Just here in the United States of America alone we had John Adams, Thomas Jefferson, George Washington, John Jay, Benjamin Franklin and Alexander Hamilton just to name a few.  The original thirteen colonies had a population of approximately 3 million people.  Let that sink in for a moment. A fledgling country with a population of 3 million people had six brilliant leaders.  The US population is now well over 350 million people.  That means that we should have over seven hundred leaders at the caliber of the US founding fathers.  But we don’t, why? In three words we can sum up why, education and role models. You see, these men all were educated not what to think, but how to think.
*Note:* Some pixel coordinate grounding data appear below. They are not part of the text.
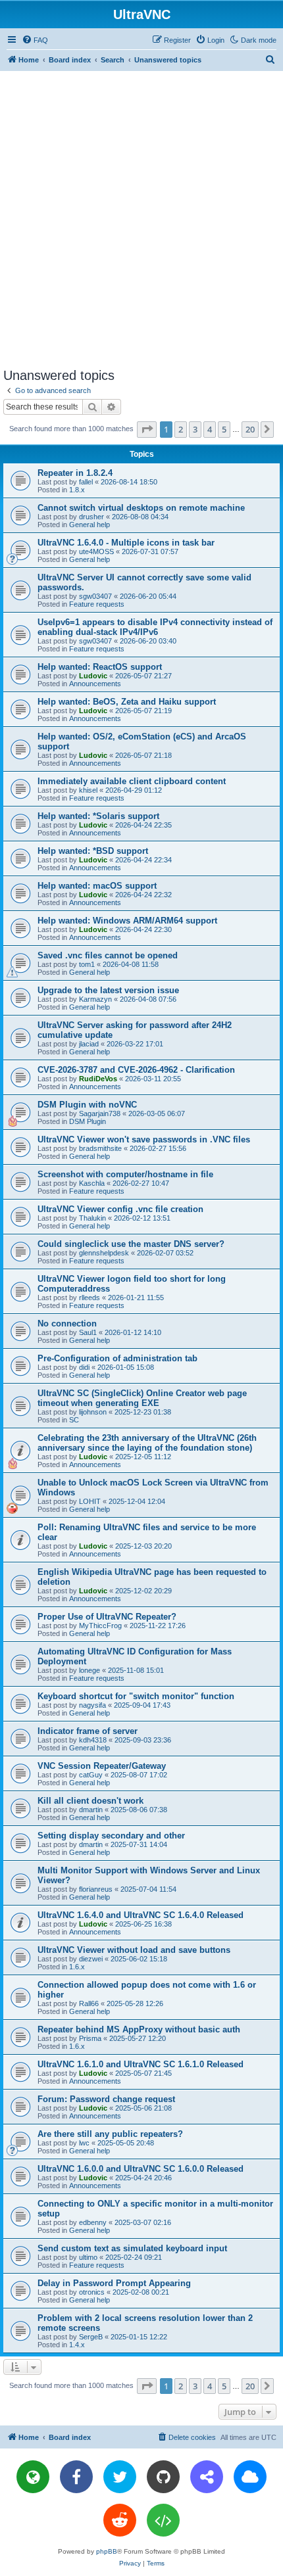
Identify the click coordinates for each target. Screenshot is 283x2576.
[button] (147, 429)
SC (74, 1420)
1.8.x (77, 490)
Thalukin (92, 1218)
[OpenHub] (163, 2520)
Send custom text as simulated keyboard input (132, 2248)
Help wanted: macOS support (97, 886)
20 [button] (250, 429)
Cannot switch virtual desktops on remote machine (141, 508)
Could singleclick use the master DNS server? (131, 1244)
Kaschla (92, 1183)
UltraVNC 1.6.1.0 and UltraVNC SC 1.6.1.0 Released (141, 2064)
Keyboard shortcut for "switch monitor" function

Equally importantly they had role models.  At a young age, Alexander  was exposed to Achilles from a poem called The Illiad. was a heroic Greek warrior from a famous ancient poem called the Iliad. Achilles became the model of the noble warrior for Alexander, and he modeled himself after this hero.

Alexander was first educated by  Leonidas, who was a relative of Alexander’s mother Olympia. Alexander’s father King Phillip asked Leonidas to teach Alexander math, horsemanship and archery. Alexander’s next tutor was Lysimachus, who used role playing as a way to engage and make the lessons stick. Alexander was enthralled by the warrior hero Achilles in the epic poem, the Illiad.  Alexander’s fascination with the Illiad lasted throughout his life and he was said to always have a copy with him on his military campaigns.   Eventually King Philip hired the philosopher Aristotle to teach  Alexander. For three years, Aristotle taught Alexander philosophy, poetry, drama, science and politics.

America’s Founding Fathers were immersed in what was called a “classic education.”  From the article The Classical Education of the Founding Fathers
“The typical education of the time began in what we would call the 3rd Grade—at about age eight. Students who actually went to school were required to learn Latin and Greek grammar and, later, to read the Latin historians Tacitus and Livy, the Greek historians Herodotus and Thucydides, and to translate the Latin poetry of Virgil and Horace. They were expected to know the language well enough to translate from the original into English and back again to the original in another grammatical tense. Classical Education also stressed the seven liberal arts: Latin, logic, rhetoric (the “trivium”), as well as arithmetic, geometry, astronomy, and music (the “quadrivium”).”

By now you have probably already come to the same conclusion as I did, “Why weren’t we educated in this manner?”  Can you imagine what America would be like today if we had, as opposed to the intentional dumbing down of this country’s citizens?

And my dear reader is what Hardcore Leadership is all about, educating the next generation of leaders. And as Patrick Henry once said, “I have but one lamp by which my feet are guided, and that is the lamp of experience. I know of no way of judging of the future but by the past.”